時事ネタを中心に個人的な考察を上げていきます。

平和のための徴兵制なんてありえないという話

平和のため?

日本は徐々に戦争のできる国になりつつあるわけですが、今日はこんな記事を見つけたので取り上げたいと思います。

ここの記事の中では色々言っていますが、実際に徴兵制が平和に結びついたためしは、過去の日本には一度たりともありませんでした。

そもそも戦争があるから誰も彼もと兵士として駆り出されるわけであって、鶏が先か、卵が先か、という話にはなってしまいますが、有史以来、日本が平和だった時代は大抵徴兵制はありませんでした。

私の記憶が正しければ、日本で徴兵制があったのは、奈良時代、戦国時代、明治〜昭和時代の3つです。

日本は中世以降は武士という特権階級のおかげで、基本的に武士以外が兵士として動くことはありませんでした。

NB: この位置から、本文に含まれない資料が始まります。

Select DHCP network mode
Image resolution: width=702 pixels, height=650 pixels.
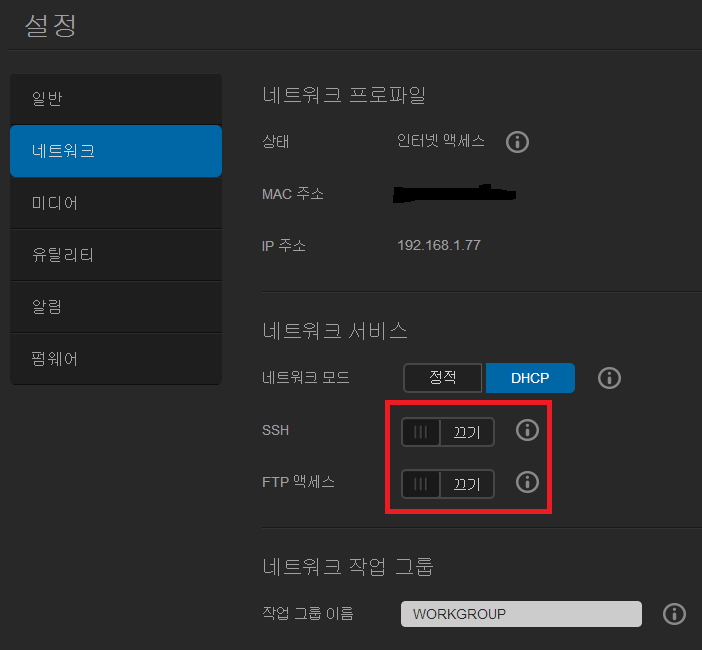click(x=530, y=378)

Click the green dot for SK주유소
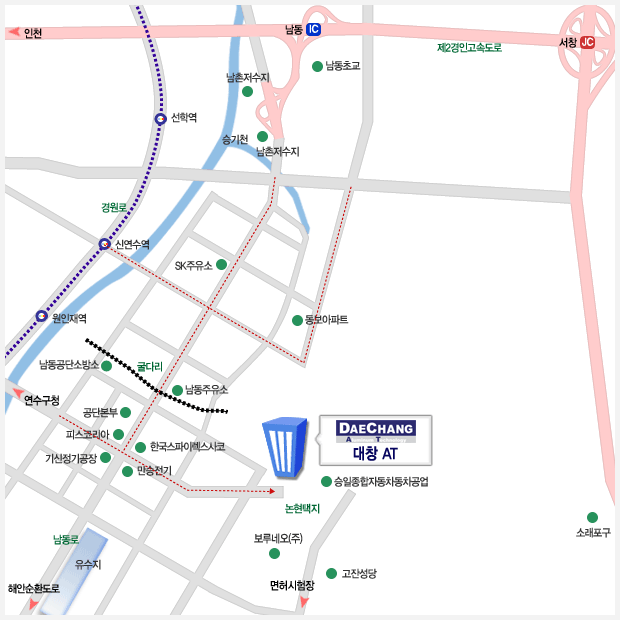pos(222,265)
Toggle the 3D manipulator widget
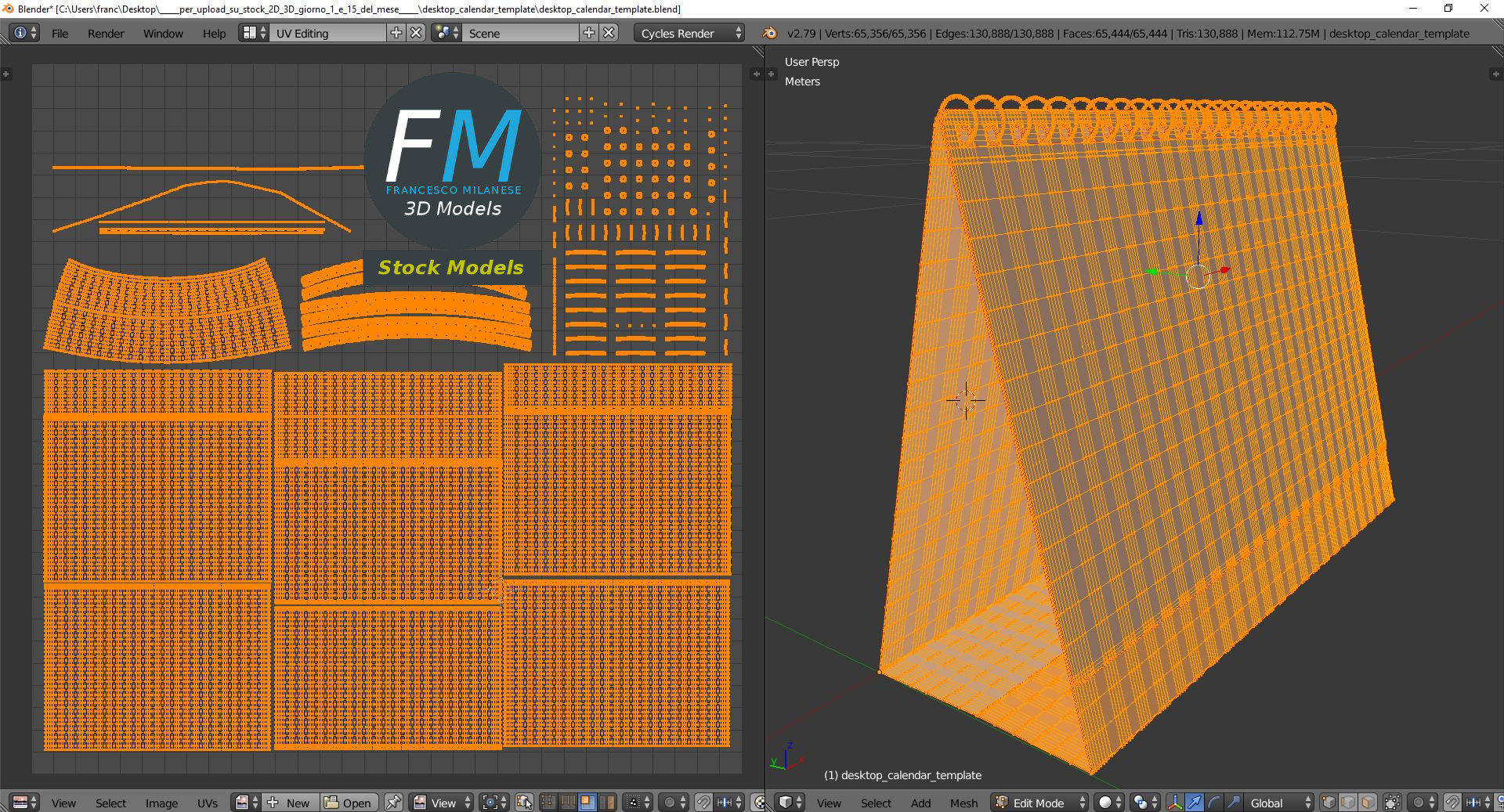This screenshot has height=812, width=1504. coord(1175,803)
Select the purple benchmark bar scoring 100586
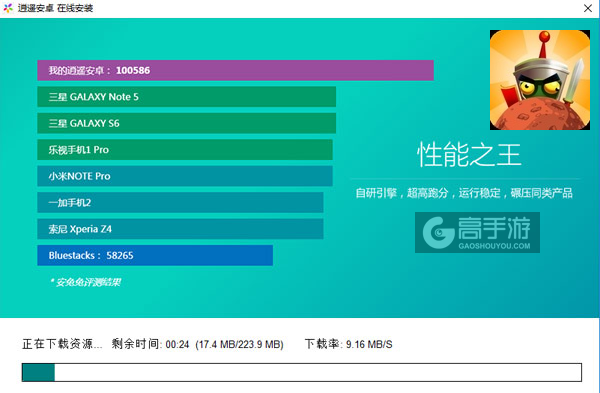 coord(235,70)
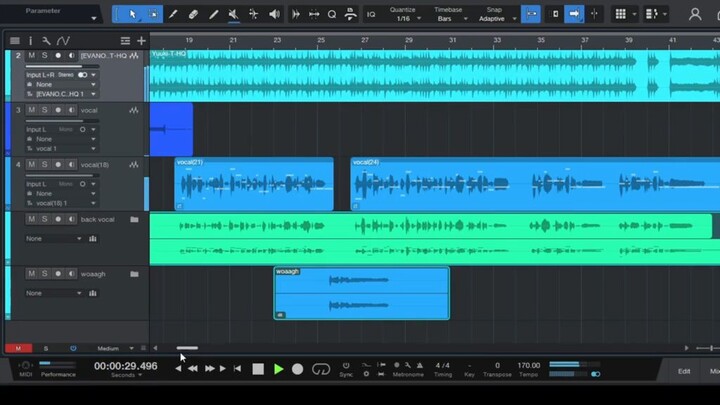
Task: Select the Mute tool
Action: [x=233, y=14]
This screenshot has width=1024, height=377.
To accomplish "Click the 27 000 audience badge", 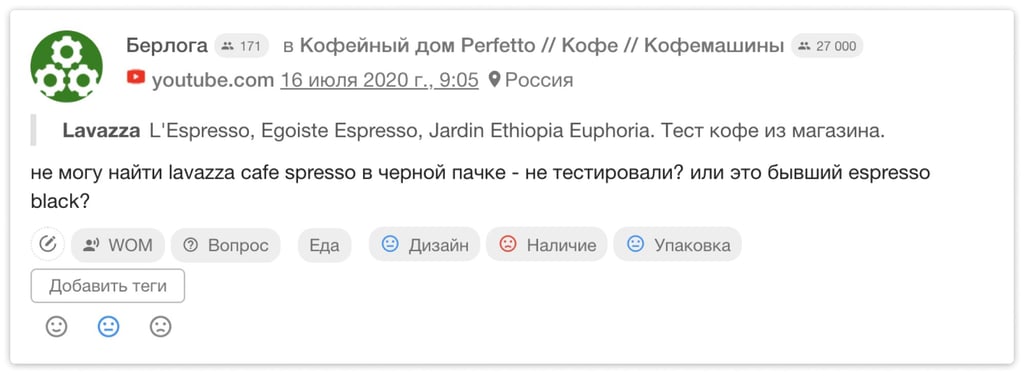I will [x=827, y=46].
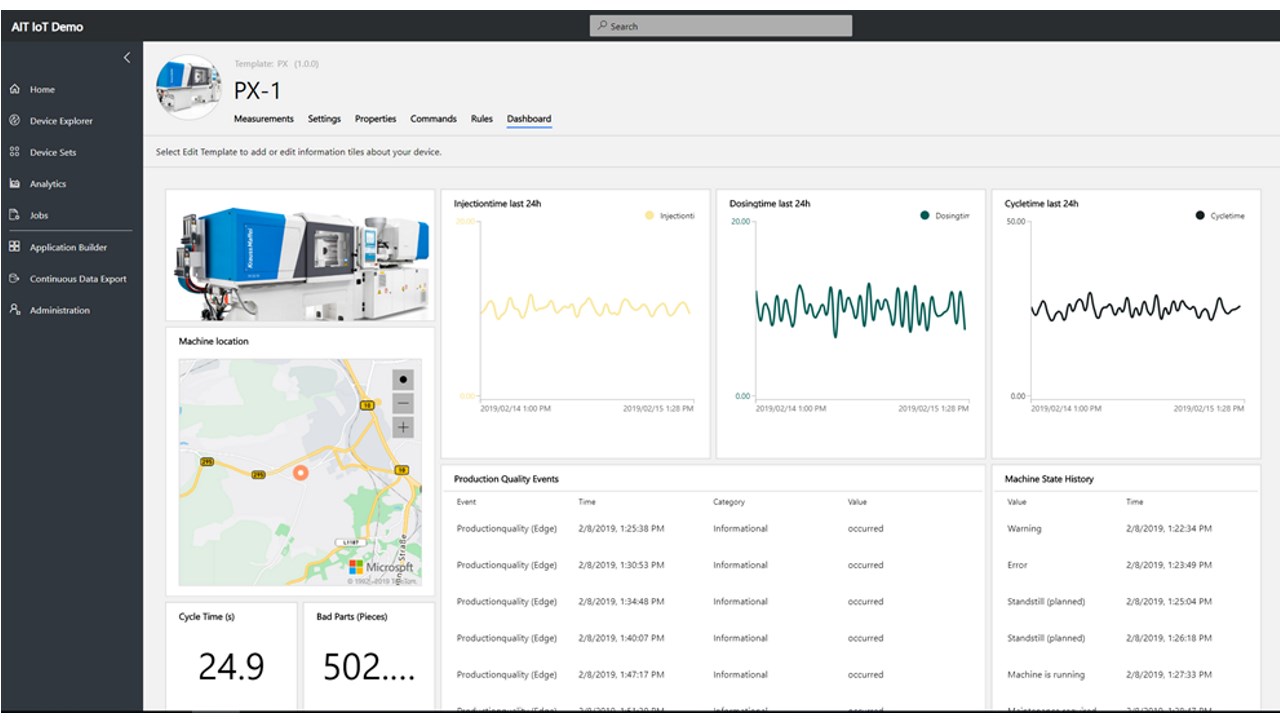Viewport: 1280px width, 720px height.
Task: Select Continuous Data Export icon
Action: point(15,279)
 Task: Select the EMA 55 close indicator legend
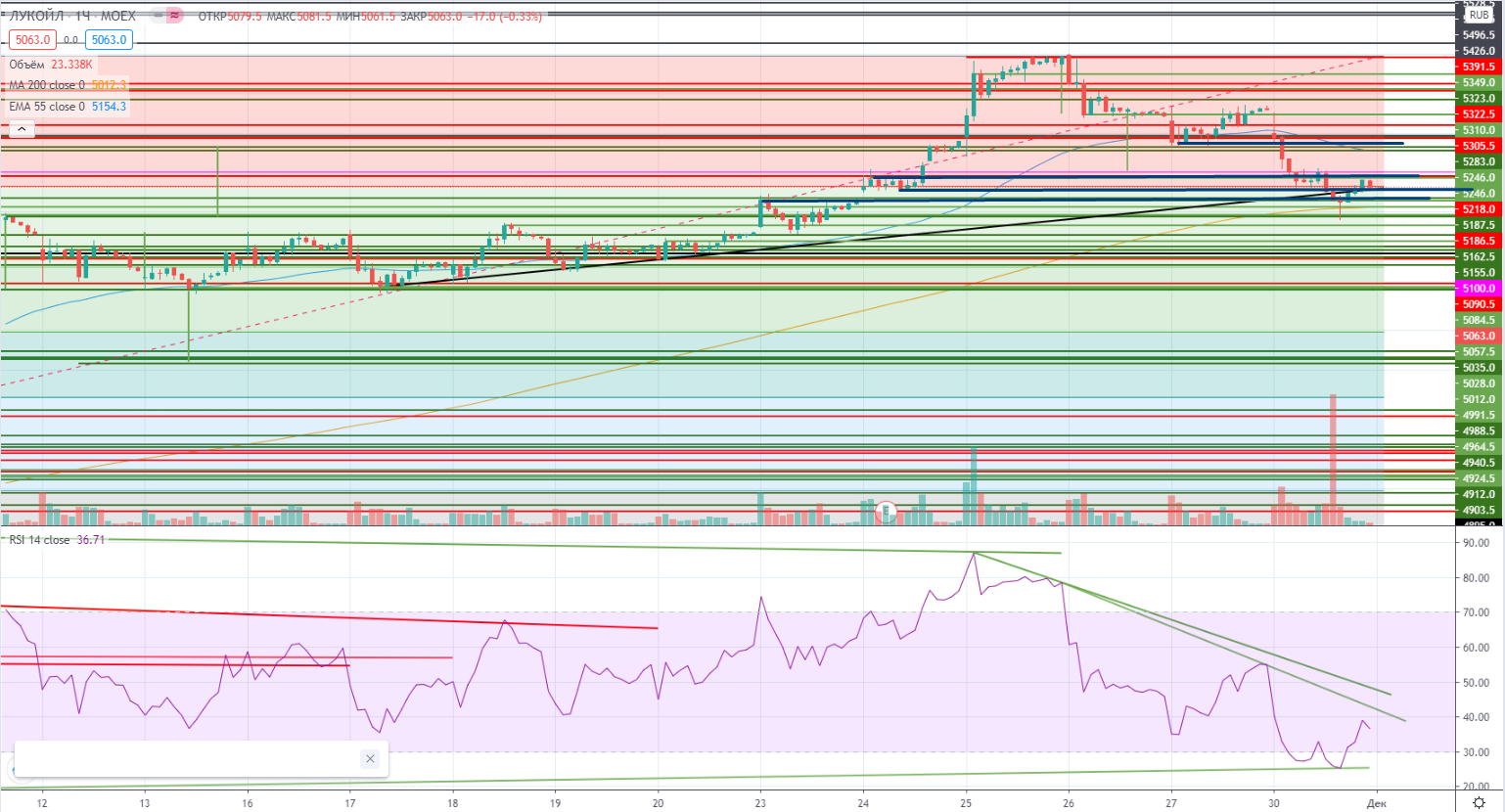tap(47, 107)
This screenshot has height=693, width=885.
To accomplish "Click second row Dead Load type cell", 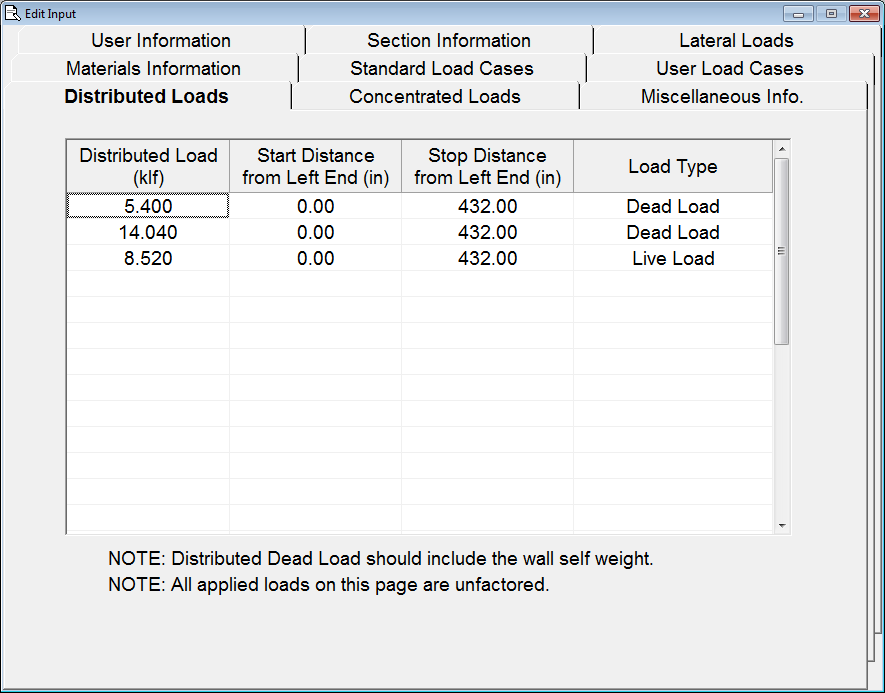I will click(673, 233).
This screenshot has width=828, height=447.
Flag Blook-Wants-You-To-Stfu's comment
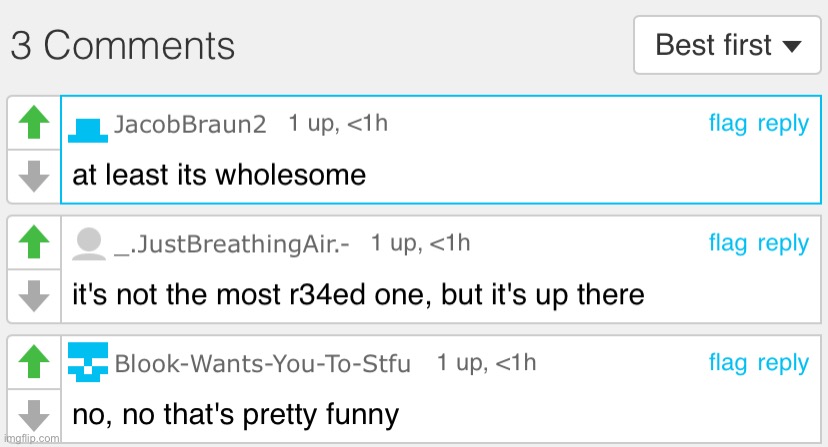pyautogui.click(x=728, y=363)
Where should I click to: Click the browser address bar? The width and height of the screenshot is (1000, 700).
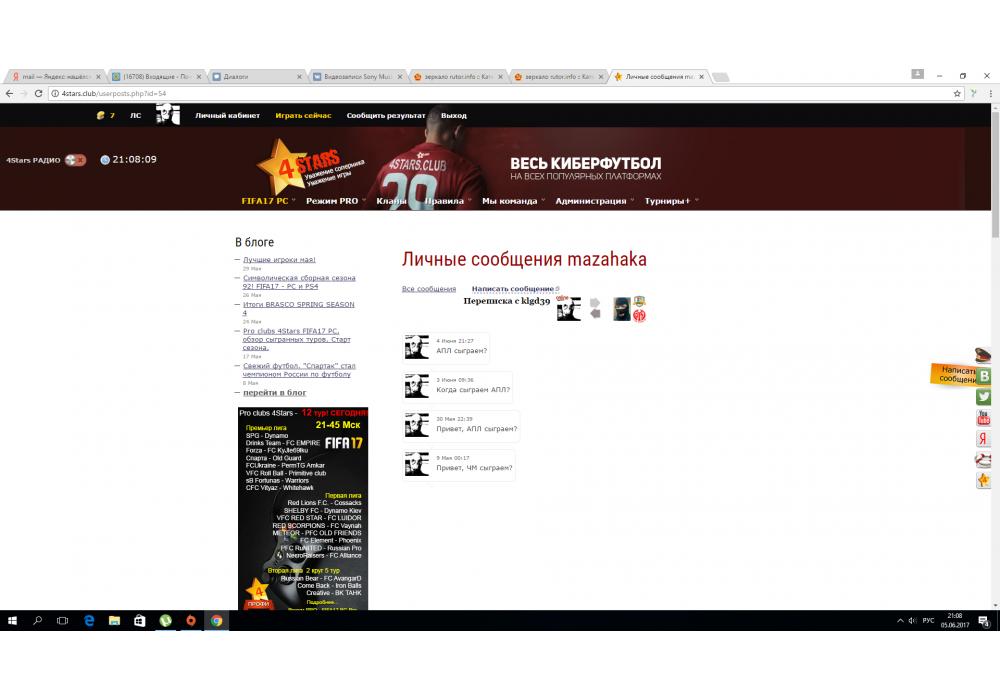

まず奈良時代ですが、普通に朝鮮に出兵して高句麗と戦争をしていました。

次の戦国時代ですが、こちらも国内で戦いに明け暮れていました。

最後の明治〜昭和時代も度重なる戦争を繰り返していました。

逆に平和だった時代はいつというと、平安時代や江戸時代が当てはまります。

平安時代武家の台頭や僧兵などの存在と、米の生産が土地の価値を決めるという価値観から、一般の農民が兵士として動くことはありませんでした。

江戸時代も武家は兵士として特権階級を持っており、一般庶民に代わって生命をかけるからこそ、特権として許容されていたということもあります。

日本だからなのか

日本は島国として、外敵からの侵攻が極めて少なかったという歴史を持っています。

しかし、それを差し置いたとしても、日本においては、徴兵制=戦争の歴史でしかありませんでした。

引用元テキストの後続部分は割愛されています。